L’idée ici est que, en achetant de la nourriture végane dans un supermarché et en donnant ainsi de l’argent à un exploiteur d’animaux, je ne serai pas différent de ceux qui consomment « avec compassion » et choisissent des œufs de poules sans cages ou du cochon sans cages de gestation, ou pratiquent des « lundis sans viande » ou « végane avant 6 », ou qui mangent des produits animaux « de temps en temps » ou en mangent tout le temps mais « juste un petit peu ». Les welfaristes clament que je n’ai pas à dire que le véganisme est une question de justice ou un impératif moral parce que je suis injuste et que je ne reconnais pas moi-même le véganisme comme une obligation.
Mais cet argument ne fonctionne pas. Il n’a pas de principe limitatif et mène à une conclusion absurde.
Tout argent est sale. Alors même si j’achète ma nourriture végane dans un commerce végane et non dans un supermarché généraliste, si ce commerce emploie des personnes qui ne sont pas véganes, ou si ce commerce végane reçoit des marchandises de personnes livrant des produits animaux à d’autres commerces, ou si les produits véganes vendus dans ce commerce végane sont cultivés ou manufacturés par des producteurs ou agriculteurs non-véganes, ou par des agriculteurs véganes et producteurs véganes qui emploient des travailleurs non-véganes, je, en suivant le raisonnement de ces welfaristes, soutiens l’exploitation.l’exploitation.
Par conséquent, les welfaristes défendent la position que tant que nous n’avons pas un monde végane, nous ne pouvons pas avoir d’obligation à être végane parce que aussi longtemps que nous n’aurons pas ce monde végane, nous donnerons de l’argent aux exploiteurs d’animaux.
Mais c’est clairement absurde.
La position welfariste n’est pas différente de celle qui dirait que nous ne pouvons pas défendre l’idée que le sexisme ou le racisme sont injustes si nous sommes clients d’une entreprise qui est détenue par des personnes qui sont sexistes ou racistes. Etant donné que beaucoup d’entreprises sont la propriété de groupes, et que ces groupes appartiennent à des actionnaires, et compte tenu le niveau de sexisme et de racisme de la population, cela signifie que 99,99 % du temps, quand nous achetons quelque chose, nous soutenons une entreprise détenue par des sexistes ou racistes. Et même si cette entreprise n’est pas détenue par des personnes racistes ou sexistes, il y a des racistes et des sexistes qui ont un lien sous une forme ou une autre avec cette entreprise dans les poches de laquelle va notre argent. Donc, nous ne pouvons pas dire que le sexisme ou le racisme sont injustes parce que nous mettons toujours de l’argent dans les poches de racistes ou sexistes à un moment ou un autre.

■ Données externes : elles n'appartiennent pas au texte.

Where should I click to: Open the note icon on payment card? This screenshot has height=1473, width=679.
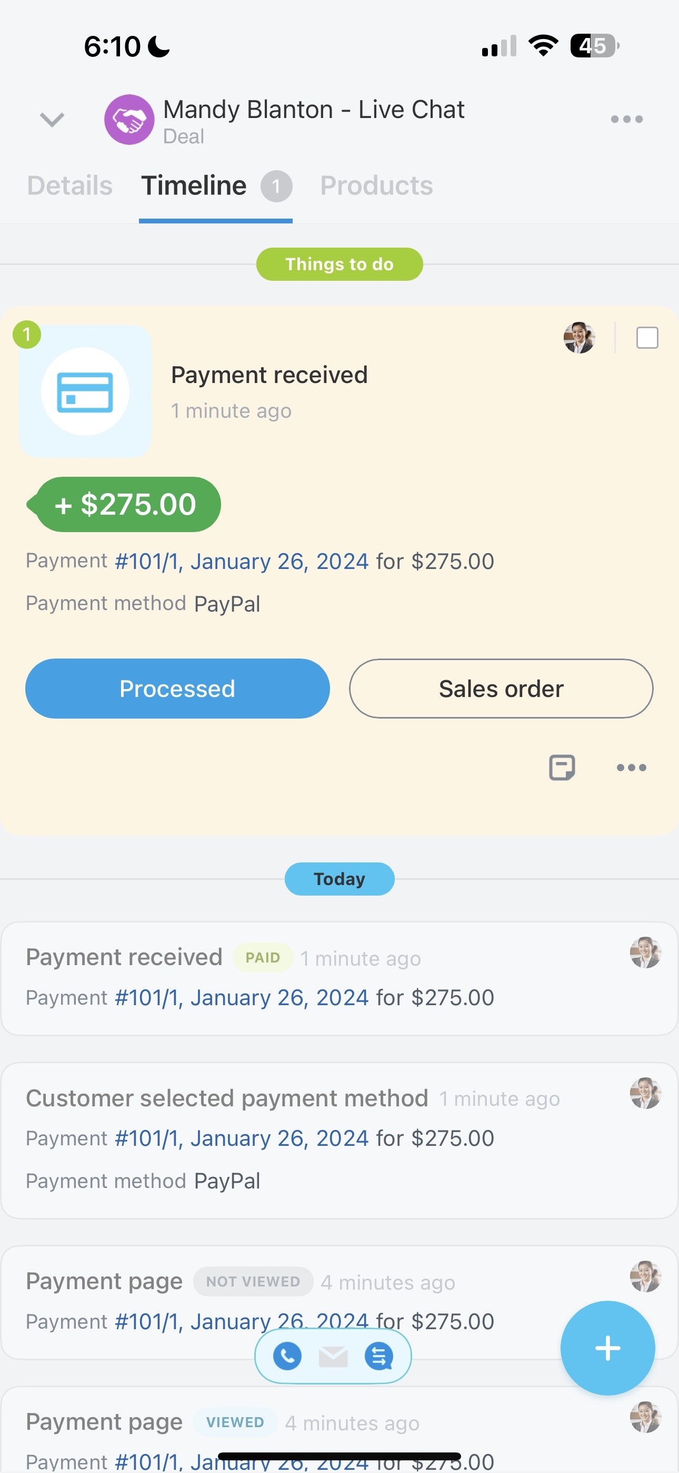click(562, 767)
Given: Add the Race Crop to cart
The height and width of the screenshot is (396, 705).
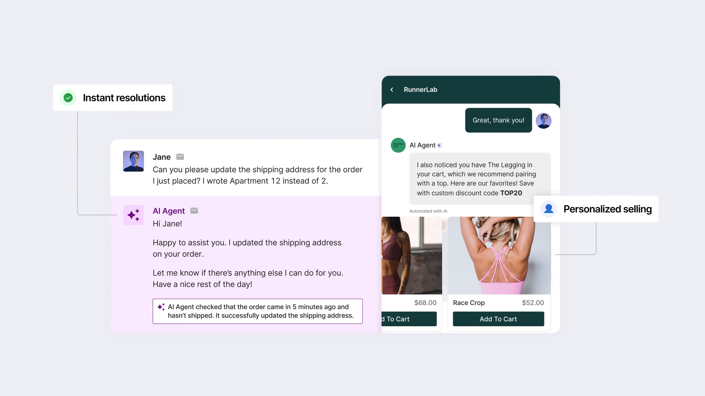Looking at the screenshot, I should coord(498,319).
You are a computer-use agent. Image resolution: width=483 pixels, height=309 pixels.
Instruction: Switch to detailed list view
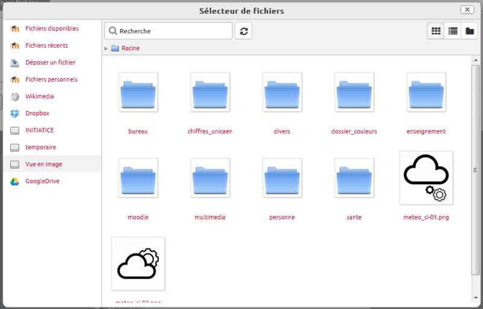(x=452, y=31)
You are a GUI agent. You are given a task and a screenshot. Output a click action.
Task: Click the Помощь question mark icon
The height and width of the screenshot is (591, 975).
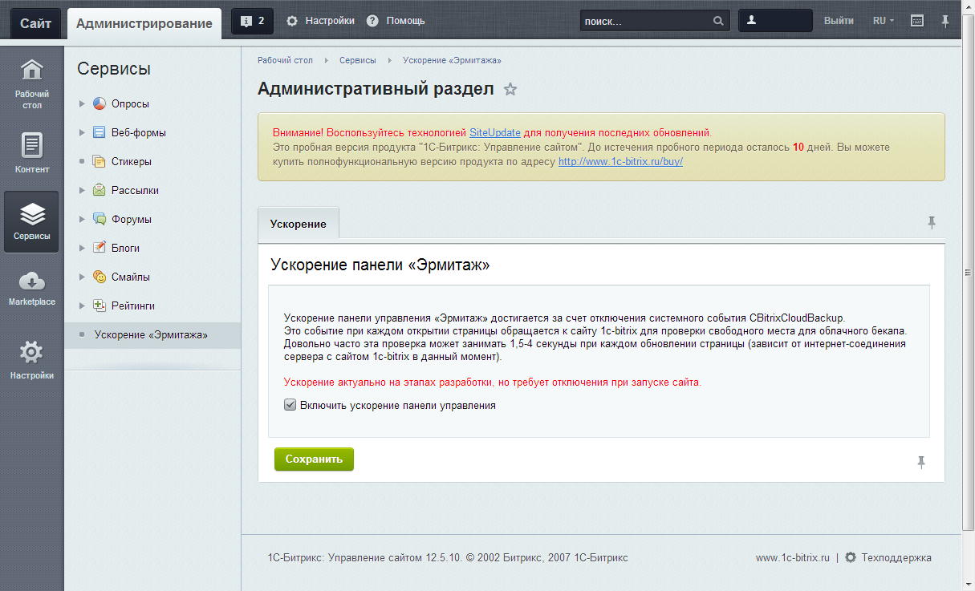371,20
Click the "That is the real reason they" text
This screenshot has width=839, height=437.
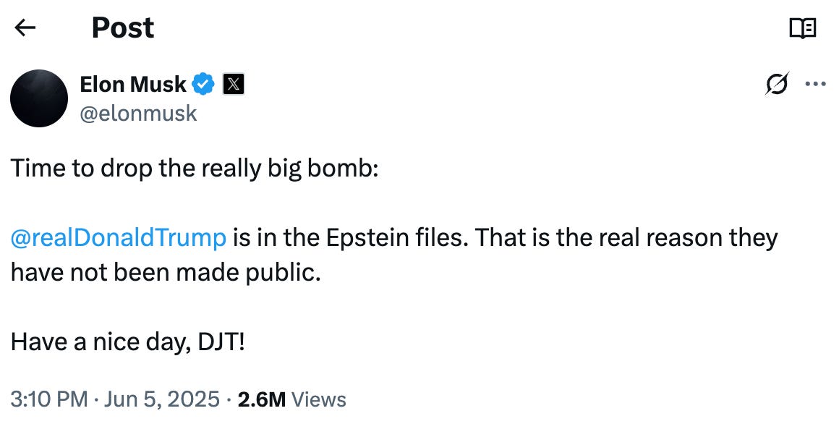click(x=626, y=237)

Mais personne n’irait déclarer que nous ne pouvons pas parler d’égalité en tant qu’impératif moral parce que nous n’avons pas encore atteint cette égalité. La plupart des gens se rendront compte de l’absurdité complète de cette position. Mais des « animalistes » promeuvent cette position absurde quand les animaux sont concernés. C’est très spéciste.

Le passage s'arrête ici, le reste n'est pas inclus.